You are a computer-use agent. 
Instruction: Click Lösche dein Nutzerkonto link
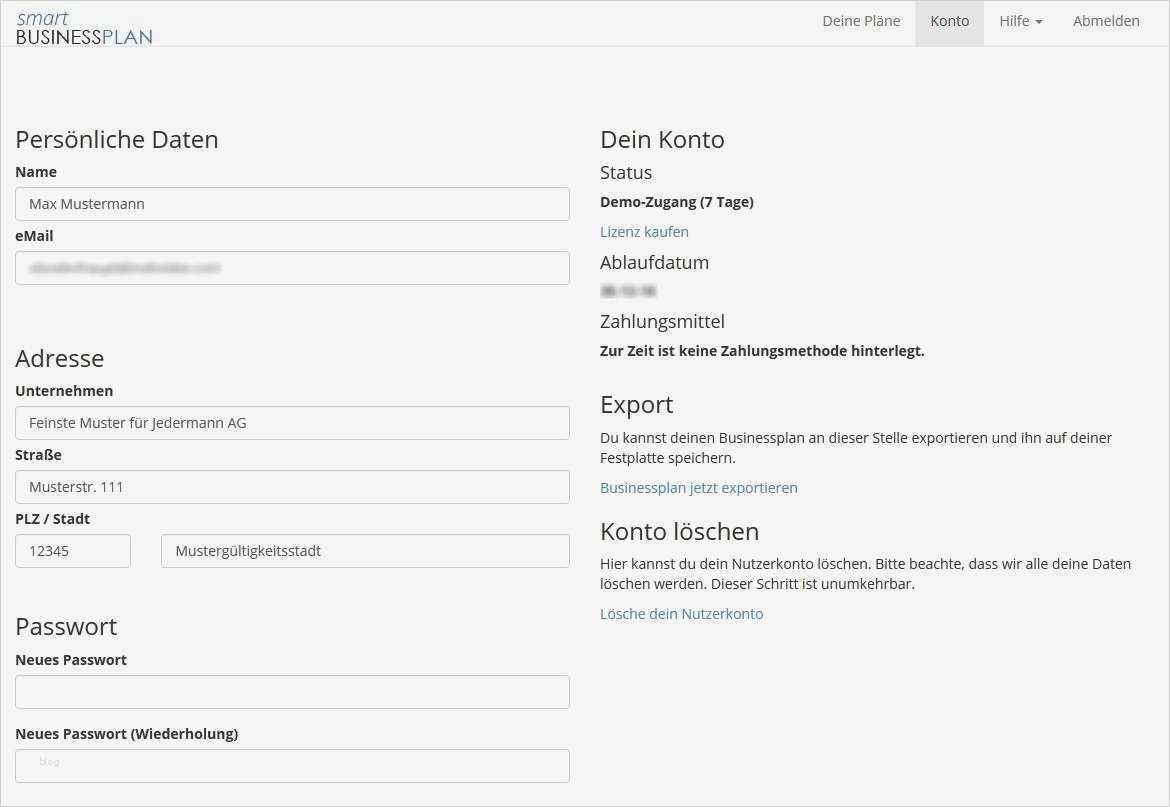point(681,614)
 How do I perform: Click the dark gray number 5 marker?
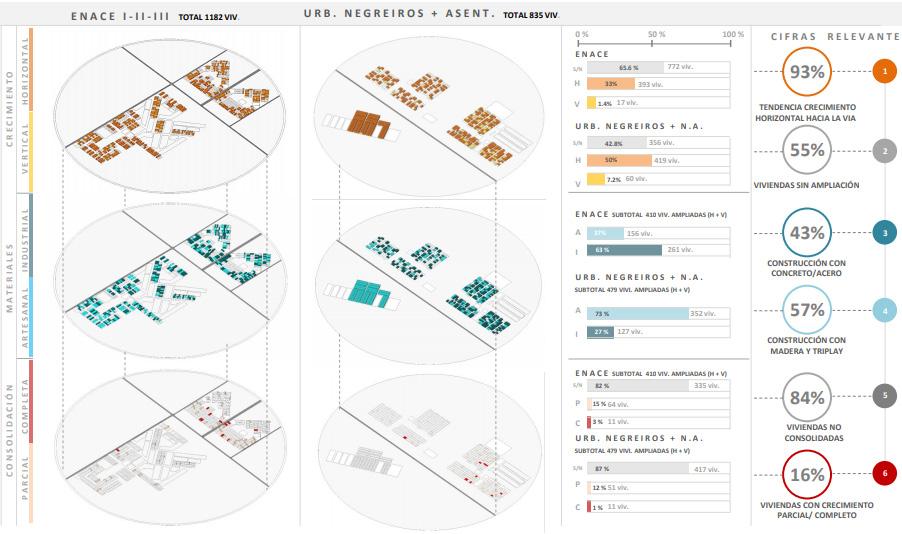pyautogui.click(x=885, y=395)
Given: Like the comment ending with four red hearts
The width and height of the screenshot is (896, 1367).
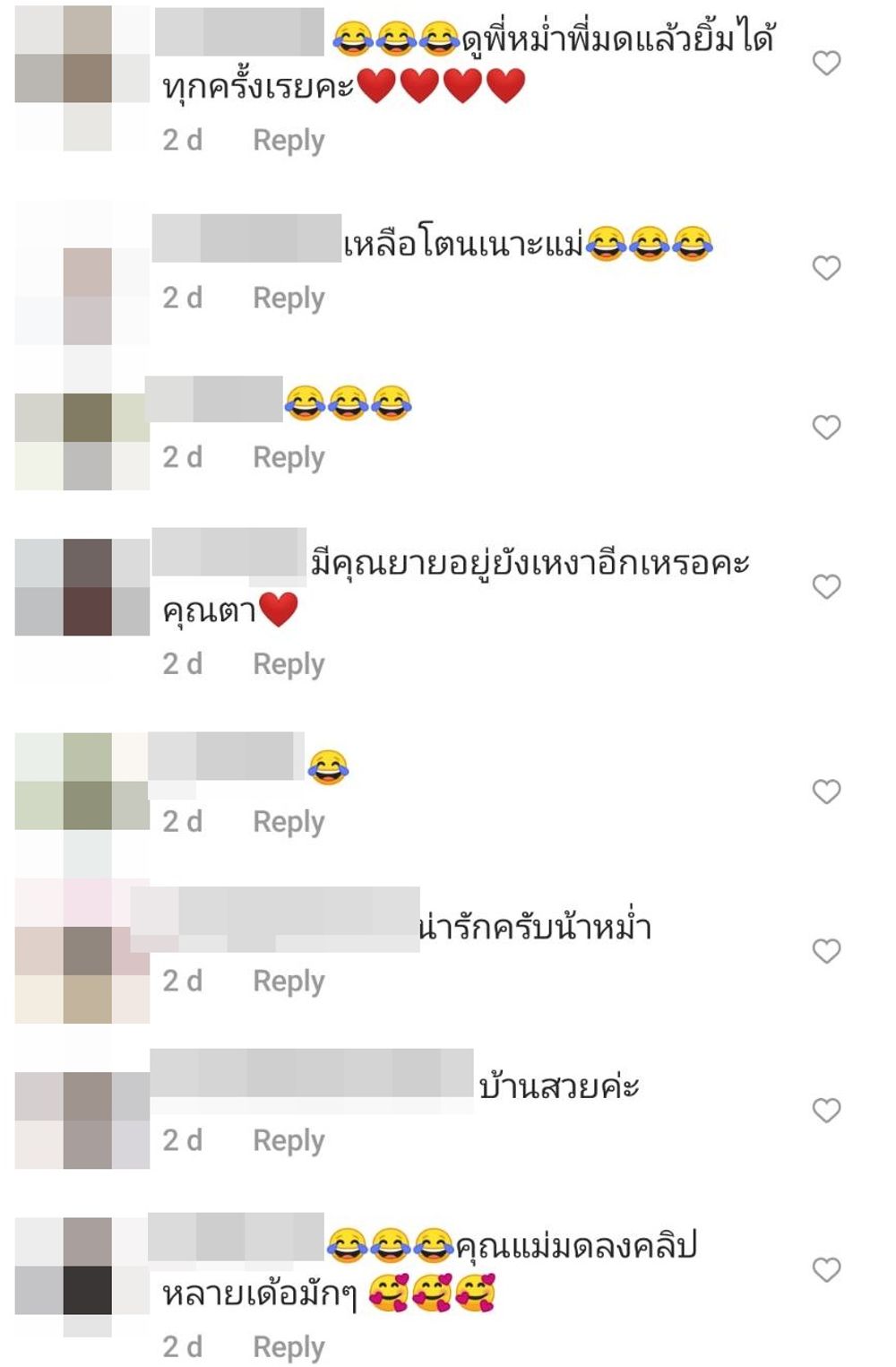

→ Aim of the task
In transcribing the listing, keep each word as it is and drop the pictures.

→ Problem solution
You are a computer-use agent. 
Instruction: Click Lösche dein Nutzerkonto link
point(681,614)
 How do I perform: Click the dark gray number 5 marker?
pyautogui.click(x=885, y=395)
Given: Like the comment ending with four red hearts
The width and height of the screenshot is (896, 1367).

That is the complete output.